[Dataset records]
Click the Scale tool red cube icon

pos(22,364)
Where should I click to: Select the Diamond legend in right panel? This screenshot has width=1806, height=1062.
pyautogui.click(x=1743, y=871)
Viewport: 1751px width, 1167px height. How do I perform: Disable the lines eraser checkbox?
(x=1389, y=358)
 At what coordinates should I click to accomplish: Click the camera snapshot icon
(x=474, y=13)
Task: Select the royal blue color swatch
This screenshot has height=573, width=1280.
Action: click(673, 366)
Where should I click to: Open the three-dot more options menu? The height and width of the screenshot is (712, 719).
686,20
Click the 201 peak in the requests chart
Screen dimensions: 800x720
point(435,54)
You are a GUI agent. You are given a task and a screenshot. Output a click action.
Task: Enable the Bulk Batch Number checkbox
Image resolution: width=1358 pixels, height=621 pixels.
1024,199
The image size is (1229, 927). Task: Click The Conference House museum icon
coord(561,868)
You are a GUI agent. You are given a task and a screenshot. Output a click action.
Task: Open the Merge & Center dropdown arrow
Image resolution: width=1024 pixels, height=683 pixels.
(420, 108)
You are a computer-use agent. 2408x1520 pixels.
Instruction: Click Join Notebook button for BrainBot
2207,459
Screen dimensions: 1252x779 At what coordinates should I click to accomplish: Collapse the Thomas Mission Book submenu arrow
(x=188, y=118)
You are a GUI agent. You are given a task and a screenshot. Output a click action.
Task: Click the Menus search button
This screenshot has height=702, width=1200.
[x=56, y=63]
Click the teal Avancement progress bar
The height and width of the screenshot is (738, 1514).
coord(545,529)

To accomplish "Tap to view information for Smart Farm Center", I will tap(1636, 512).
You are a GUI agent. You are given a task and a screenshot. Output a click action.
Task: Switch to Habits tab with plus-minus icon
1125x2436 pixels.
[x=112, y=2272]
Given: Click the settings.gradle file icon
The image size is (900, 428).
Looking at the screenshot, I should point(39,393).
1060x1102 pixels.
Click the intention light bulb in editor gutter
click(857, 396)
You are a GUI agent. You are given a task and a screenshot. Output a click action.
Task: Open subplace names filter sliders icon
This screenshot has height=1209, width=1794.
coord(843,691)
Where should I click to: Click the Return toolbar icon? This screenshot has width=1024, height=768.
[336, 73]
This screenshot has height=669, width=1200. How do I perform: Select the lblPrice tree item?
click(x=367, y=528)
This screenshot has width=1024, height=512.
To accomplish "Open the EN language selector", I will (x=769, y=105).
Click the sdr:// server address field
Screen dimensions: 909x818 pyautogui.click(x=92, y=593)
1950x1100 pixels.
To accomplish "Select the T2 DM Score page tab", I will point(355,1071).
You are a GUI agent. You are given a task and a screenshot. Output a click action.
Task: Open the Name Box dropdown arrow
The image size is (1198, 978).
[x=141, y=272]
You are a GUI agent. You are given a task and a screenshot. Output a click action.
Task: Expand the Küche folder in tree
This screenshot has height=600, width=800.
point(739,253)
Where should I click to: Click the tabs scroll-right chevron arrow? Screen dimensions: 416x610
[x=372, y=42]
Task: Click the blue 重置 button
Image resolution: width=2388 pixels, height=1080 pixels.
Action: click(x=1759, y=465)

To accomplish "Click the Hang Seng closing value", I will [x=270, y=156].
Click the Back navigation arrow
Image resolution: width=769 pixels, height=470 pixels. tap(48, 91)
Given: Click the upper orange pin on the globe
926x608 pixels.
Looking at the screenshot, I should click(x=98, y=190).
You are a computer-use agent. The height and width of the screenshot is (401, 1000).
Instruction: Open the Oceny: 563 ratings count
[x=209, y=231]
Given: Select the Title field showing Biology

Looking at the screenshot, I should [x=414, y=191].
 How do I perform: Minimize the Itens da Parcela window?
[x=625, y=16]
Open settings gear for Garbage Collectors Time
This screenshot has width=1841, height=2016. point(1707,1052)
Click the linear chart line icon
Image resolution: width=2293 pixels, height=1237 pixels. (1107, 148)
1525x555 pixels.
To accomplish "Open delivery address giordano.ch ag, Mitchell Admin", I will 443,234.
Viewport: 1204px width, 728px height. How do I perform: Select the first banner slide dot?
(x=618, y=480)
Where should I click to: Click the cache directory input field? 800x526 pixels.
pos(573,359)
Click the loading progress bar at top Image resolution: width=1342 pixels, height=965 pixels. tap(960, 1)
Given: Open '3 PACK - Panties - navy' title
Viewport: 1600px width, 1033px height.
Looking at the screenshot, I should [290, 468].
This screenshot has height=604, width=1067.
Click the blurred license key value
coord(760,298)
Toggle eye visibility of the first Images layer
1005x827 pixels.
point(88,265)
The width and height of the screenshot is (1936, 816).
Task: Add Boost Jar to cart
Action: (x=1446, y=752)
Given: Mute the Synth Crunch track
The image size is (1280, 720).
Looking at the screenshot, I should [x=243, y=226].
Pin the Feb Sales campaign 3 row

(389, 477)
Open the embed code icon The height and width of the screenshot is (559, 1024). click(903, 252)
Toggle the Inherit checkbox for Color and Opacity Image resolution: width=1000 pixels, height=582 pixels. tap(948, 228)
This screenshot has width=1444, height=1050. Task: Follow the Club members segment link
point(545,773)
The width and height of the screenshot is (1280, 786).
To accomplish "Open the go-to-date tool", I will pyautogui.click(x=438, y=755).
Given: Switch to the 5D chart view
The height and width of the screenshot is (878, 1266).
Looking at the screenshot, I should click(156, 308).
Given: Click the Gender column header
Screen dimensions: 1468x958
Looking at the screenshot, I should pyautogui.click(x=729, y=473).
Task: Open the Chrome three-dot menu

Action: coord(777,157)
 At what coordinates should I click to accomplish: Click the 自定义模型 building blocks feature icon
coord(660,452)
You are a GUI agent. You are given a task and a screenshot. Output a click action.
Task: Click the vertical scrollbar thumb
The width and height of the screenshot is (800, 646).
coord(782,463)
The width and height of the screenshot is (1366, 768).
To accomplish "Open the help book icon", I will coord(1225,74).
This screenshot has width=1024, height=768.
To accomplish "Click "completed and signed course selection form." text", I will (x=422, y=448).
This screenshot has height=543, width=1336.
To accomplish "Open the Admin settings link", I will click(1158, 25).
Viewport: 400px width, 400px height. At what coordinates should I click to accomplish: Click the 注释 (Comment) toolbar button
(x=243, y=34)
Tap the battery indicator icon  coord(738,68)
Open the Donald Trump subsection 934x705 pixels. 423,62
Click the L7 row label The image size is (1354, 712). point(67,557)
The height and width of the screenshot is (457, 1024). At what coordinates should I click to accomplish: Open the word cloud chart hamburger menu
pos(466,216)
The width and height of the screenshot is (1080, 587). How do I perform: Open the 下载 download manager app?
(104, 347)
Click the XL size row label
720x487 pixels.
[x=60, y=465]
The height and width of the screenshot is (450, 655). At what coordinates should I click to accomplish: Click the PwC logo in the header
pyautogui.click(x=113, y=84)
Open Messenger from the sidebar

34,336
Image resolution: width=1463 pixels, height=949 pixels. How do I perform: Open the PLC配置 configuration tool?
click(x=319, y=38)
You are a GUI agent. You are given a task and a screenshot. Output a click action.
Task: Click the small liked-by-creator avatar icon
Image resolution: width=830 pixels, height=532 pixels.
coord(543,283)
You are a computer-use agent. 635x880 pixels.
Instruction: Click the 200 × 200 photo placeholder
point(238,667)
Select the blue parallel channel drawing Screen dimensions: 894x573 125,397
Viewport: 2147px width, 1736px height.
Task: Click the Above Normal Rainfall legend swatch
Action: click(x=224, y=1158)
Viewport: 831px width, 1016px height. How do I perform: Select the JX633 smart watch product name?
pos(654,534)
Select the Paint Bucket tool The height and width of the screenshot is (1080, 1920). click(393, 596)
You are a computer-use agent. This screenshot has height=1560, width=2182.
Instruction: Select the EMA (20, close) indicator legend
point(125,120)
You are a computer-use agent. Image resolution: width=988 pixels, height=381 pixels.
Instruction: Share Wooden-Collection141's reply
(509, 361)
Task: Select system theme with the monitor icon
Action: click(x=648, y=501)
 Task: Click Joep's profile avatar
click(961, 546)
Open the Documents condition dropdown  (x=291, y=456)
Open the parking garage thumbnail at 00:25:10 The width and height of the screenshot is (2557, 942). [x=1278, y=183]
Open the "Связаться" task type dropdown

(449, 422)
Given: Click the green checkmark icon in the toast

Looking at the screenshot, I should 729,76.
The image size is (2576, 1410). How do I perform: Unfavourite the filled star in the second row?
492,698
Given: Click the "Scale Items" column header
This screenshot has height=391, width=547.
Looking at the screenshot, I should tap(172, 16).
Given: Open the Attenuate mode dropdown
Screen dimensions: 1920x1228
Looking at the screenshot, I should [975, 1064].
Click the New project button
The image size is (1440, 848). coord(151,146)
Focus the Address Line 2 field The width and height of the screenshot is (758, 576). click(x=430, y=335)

**Required task**
Reproduce the part of the listing that opens with the line containing "Given: Switch to the 5D chart view" and closes with the line containing "click(x=319, y=38)", swapping "Gender" for "Status" and keeping everything else the same.

**Written solution**
Given: Switch to the 5D chart view
The height and width of the screenshot is (878, 1266).
Looking at the screenshot, I should click(156, 308).
Given: Click the Status column header
Screen dimensions: 1468x958
Looking at the screenshot, I should pyautogui.click(x=729, y=473).
Task: Open the Chrome three-dot menu

Action: coord(777,157)
 At what coordinates should I click to accomplish: Click the 自定义模型 building blocks feature icon
coord(660,452)
You are a GUI agent. You are given a task and a screenshot. Output a click action.
Task: Click the vertical scrollbar thumb
The width and height of the screenshot is (800, 646).
coord(782,463)
The width and height of the screenshot is (1366, 768).
To accomplish "Open the help book icon", I will coord(1225,74).
This screenshot has width=1024, height=768.
To accomplish "Click "completed and signed course selection form." text", I will (x=422, y=448).
This screenshot has height=543, width=1336.
To accomplish "Open the Admin settings link", I will click(1158, 25).
Viewport: 400px width, 400px height. At what coordinates should I click to accomplish: Click the 注释 (Comment) toolbar button
(x=243, y=34)
Tap the battery indicator icon  coord(738,68)
Open the Donald Trump subsection 934x705 pixels. 423,62
Click the L7 row label The image size is (1354, 712). point(67,557)
The height and width of the screenshot is (457, 1024). At what coordinates should I click to accomplish: Open the word cloud chart hamburger menu
pos(466,216)
The width and height of the screenshot is (1080, 587). How do I perform: Open the 下载 download manager app?
(104, 347)
Click the XL size row label
720x487 pixels.
[x=60, y=465]
The height and width of the screenshot is (450, 655). At what coordinates should I click to accomplish: Click the PwC logo in the header
pyautogui.click(x=113, y=84)
Open Messenger from the sidebar

34,336
Image resolution: width=1463 pixels, height=949 pixels. How do I perform: Open the PLC配置 configuration tool?
click(x=319, y=38)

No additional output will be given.